What you see: Mold inside your cream cheese tub.
What it is: Old, moldy cream cheese.
Eat or toss: Toss! In a soft food like cream cheese, the mold could be more widespread than you can see.
Fuzzy cream cheese is no fun and unfortunately it’s also a “toss.” When a soft food like cream cheese gets moldy, it’s impossible to tell how deeply the mold has penetrated and you’re best off discarding the whole thing, per U.S. Department of Agriculture guidance. (For hard foods, like an aged cheddar, it’s usually OK to cut the mold off with 1-inch margins because it’s harder for the filaments to invisibly spread without visible evidence.)
What mold does to cream cheese
A mold growing on cream cheese, or any food really, deploys its customized chemical arsenal to break down the food so it can absorb its nutrients (mold doesn’t have a stomach so it basically digests food outside of its body. This is how the right molds help break milk down into certain types of cheese). Molds might also drop defensive compounds into the food to keep away competing microbes. So anywhere you see uninvited mold, there are plenty of reasons why things may not taste right.
In a case like this, you may not see the mold filaments and chemicals that are reaching, branching and colonizing the parts of the cream cheese that still looks and even tastes fine.
Why you don’t want to eat moldy cream cheese
Some molds produce toxins in the right circumstances. If you ingest enough of them they could make you sick right away, though reported cases of this are rare, particularly in the developed world.
Certain so-called mycotoxins could have other chronic effects on our bodies; some are known or suspected carcinogens. A mold that found its way to your cream cheese, or any food, in your house is nearly impossible for the average home cook to identify. It’s even harder for the average home cook to determine whether there are mycotoxins present.

- _PROBLEM DESCRIPTION_
Could you carry on the piece about moldy cream cheese from its final sentence?

- _SUPPLIED RECORDS_
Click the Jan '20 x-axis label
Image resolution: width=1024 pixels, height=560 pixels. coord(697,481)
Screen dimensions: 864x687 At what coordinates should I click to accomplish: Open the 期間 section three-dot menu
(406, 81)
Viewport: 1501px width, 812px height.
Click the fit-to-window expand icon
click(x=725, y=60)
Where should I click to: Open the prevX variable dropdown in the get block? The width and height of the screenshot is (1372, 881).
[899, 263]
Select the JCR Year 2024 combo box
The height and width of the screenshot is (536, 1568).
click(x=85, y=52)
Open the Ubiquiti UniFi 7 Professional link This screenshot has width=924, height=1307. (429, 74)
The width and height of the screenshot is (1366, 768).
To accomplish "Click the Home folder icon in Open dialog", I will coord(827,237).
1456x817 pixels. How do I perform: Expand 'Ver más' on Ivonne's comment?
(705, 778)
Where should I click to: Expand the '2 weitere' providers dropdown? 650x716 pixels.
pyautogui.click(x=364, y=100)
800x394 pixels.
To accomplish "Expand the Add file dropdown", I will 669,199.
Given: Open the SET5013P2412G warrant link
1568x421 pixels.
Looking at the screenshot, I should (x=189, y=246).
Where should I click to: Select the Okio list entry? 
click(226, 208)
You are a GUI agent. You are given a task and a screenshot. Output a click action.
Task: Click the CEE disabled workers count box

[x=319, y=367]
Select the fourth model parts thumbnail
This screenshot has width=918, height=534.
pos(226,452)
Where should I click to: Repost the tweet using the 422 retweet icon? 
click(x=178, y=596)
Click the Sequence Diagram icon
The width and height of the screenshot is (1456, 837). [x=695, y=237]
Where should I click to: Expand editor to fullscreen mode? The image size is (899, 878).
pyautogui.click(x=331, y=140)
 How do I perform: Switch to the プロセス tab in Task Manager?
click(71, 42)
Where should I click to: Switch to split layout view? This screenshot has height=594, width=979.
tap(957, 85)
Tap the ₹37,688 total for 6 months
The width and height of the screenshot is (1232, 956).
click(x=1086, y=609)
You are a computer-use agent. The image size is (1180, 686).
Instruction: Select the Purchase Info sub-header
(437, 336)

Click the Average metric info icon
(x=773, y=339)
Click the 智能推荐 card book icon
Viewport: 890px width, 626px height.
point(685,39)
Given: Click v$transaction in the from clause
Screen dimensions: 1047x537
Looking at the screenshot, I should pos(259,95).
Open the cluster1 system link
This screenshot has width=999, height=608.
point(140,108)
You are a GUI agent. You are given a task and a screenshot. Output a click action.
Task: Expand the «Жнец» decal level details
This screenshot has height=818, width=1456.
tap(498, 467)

- _EXERCISE RESPONSE_
Plus, once the mold is getting busy, it could open the door to other tiny invaders that might be munching on the cream cheese and causing some other food-ruining shenanigans that you can’t see.
These are all good reasons to cut your losses and not eat the cream cheese.
I just ate cream cheese and then noticed some mold in the container. Will it make me sick?
You will likely be fine–there’s no way of knowing if mycotoxins were even there and instances of people getting sick immediately after eating mycotoxin-contaminated foods are rarely documented in the developed world (though it happens; there are reports of outbreaks associated with moldy grains, for example, in developing areas). Additionally, while mold toxins can diffuse in a soft, moist food, they may not diffuse very deeply.
But don’t do it again if you can avoid it. Given mycotoxins’ potential harms and the possibility of chronic effects, it’s not a good idea to ingest them if you can avoid them.
SOURCES:
- Molds on Foods: Are They Dangerous? United States Department of Agriculture. Food Safety and Inspection Service. Last updated August 2013. Accessed September 2025.
- Mycotoxins. World Health Organization. October 2023. Accessed September 2025.
- Milton T Drott (2021) Fungi: Sex and self defense eLife 10:e73723. Accessed September 2025.